Antitumor effect of arterial administration of a medium-chain triglyceride solution of an angiogenesis inhibitor, TNP-470, in rabbits bearing VX-2 carcinoma.

Using rabbits bearing VX-2 carcinoma on the inner side of the leg, we examined the antitumor activity of a medium-chain triglyceride (MCT) solution of an angiogenesis inhibitor, TNP-470 (AGM-1470, 6-O-(N-chloroacetylcarbamoyl)-fumagillol), following administration into the femoral artery feeding the tumor. The MCT solution of TNP-470 (1 and 5 mg) strongly suppressed tumor growth following a single intra-arterial (i.a.) injection 2 or 3 weeks after tumor inoculation.

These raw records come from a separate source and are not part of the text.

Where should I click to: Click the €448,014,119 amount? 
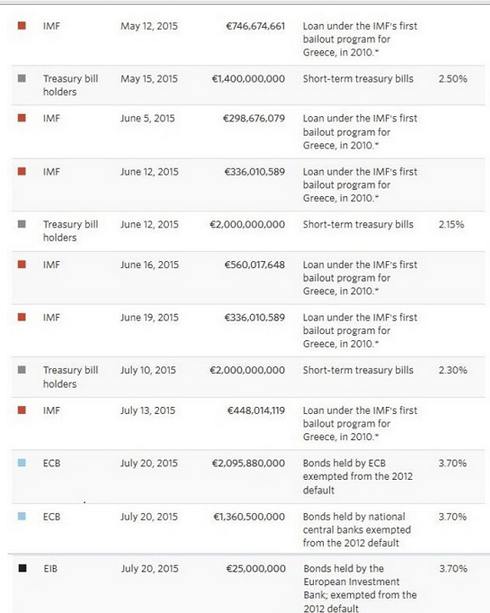point(256,410)
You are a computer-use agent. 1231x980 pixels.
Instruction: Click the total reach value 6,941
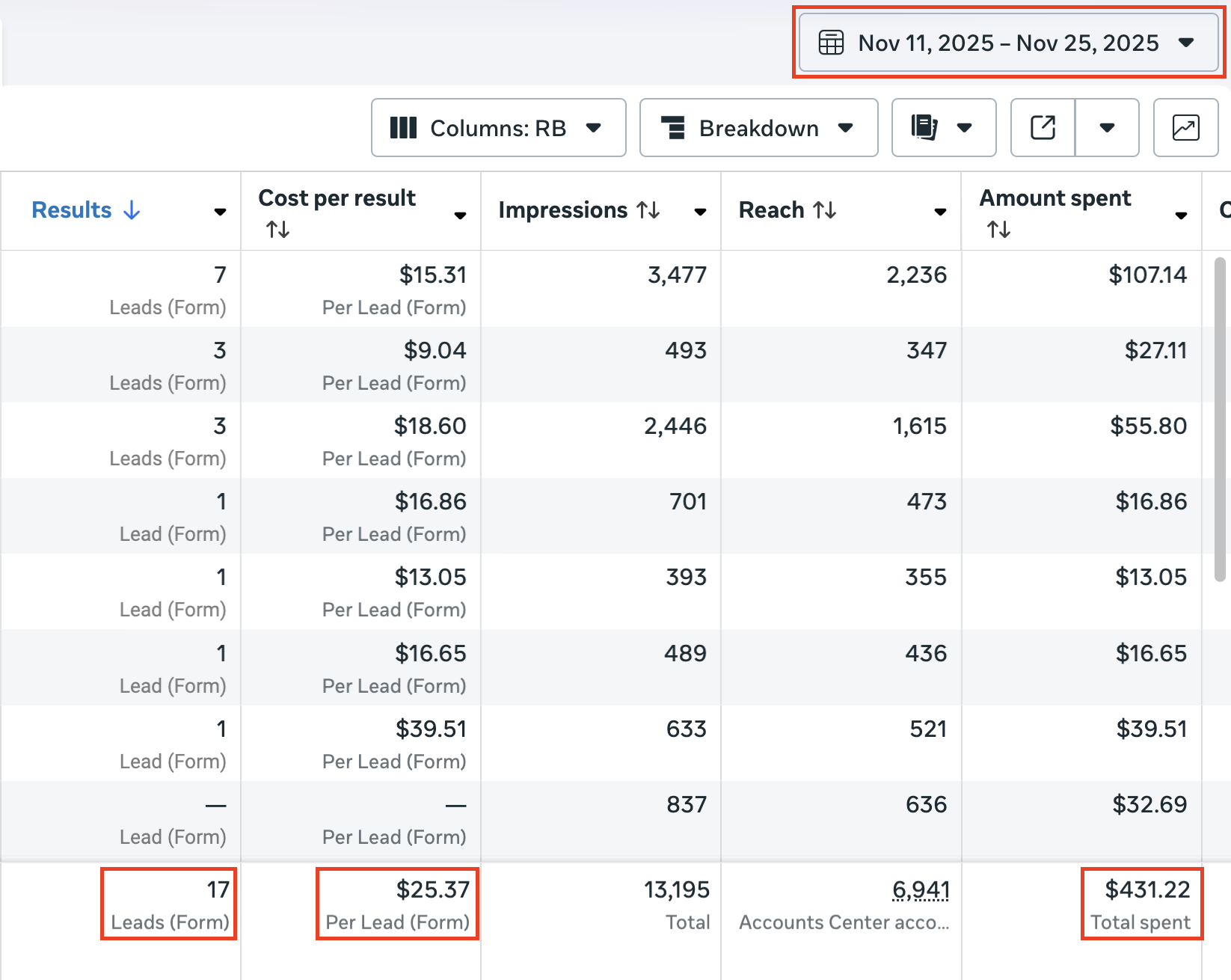(921, 889)
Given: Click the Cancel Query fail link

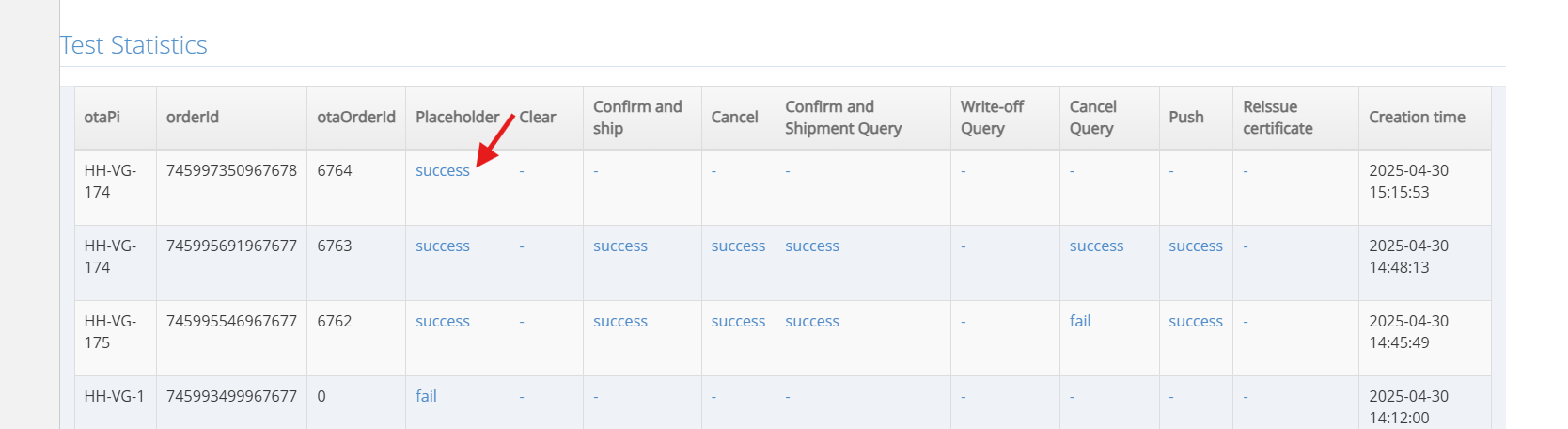Looking at the screenshot, I should (1080, 322).

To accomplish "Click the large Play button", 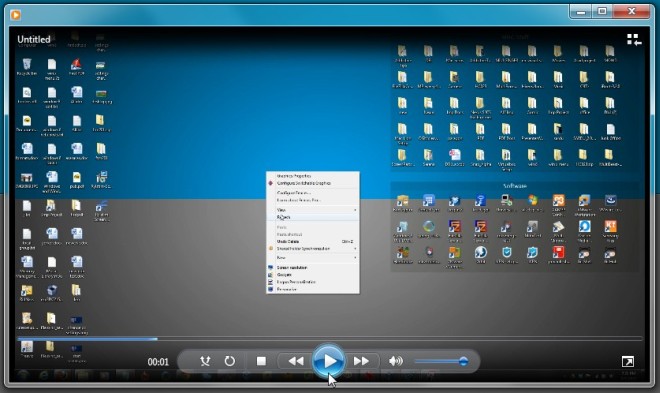I will point(329,361).
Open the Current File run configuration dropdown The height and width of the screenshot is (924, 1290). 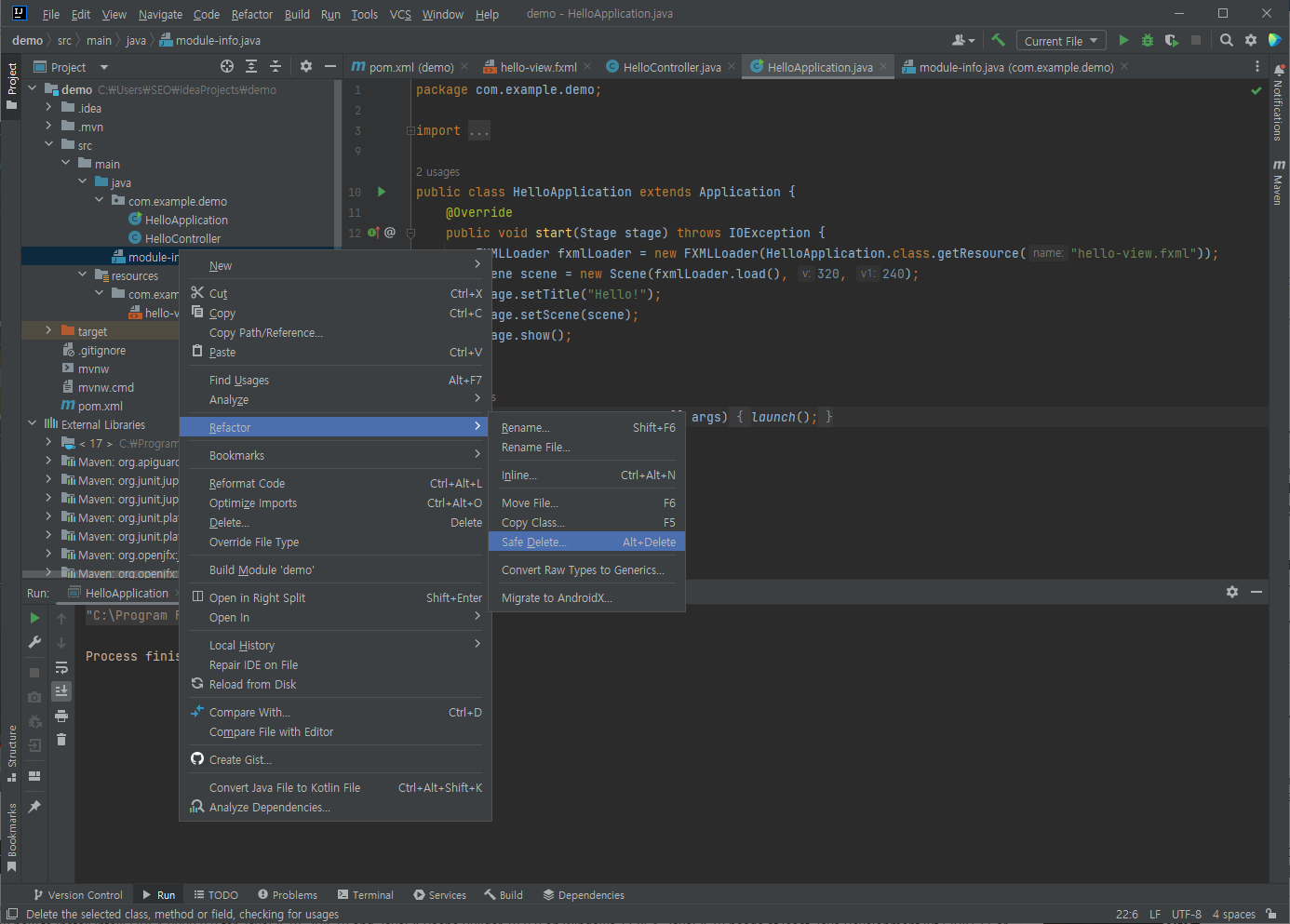[1061, 41]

Moreover, remarkable regression of well-developed tumors, those 4 weeks after inoculation, was obtained by i.a. injection of the MCT solution containing 20 mg of TNP-470 without any influence on body weight. The antitumor effects were potentiated by coadministration of doxorubicin or mitomycin C (MMC) in the solution or microspheres containing MMC. In a shell-less chorioallantoic membrane (CAM) assay, angiogenesis was inhibited when a droplet of the MCT solution containing 25 micrograms of TNP-470 was placed on the CAM for 2 days, suggesting that the prolonged antitumor effect resulted from the inhibition of tumor neovascularization by sustained drug release from the preparation. These results indicate that i.a. injection of the MCT solution of TNP-470 is promising for treating well-developed tumors.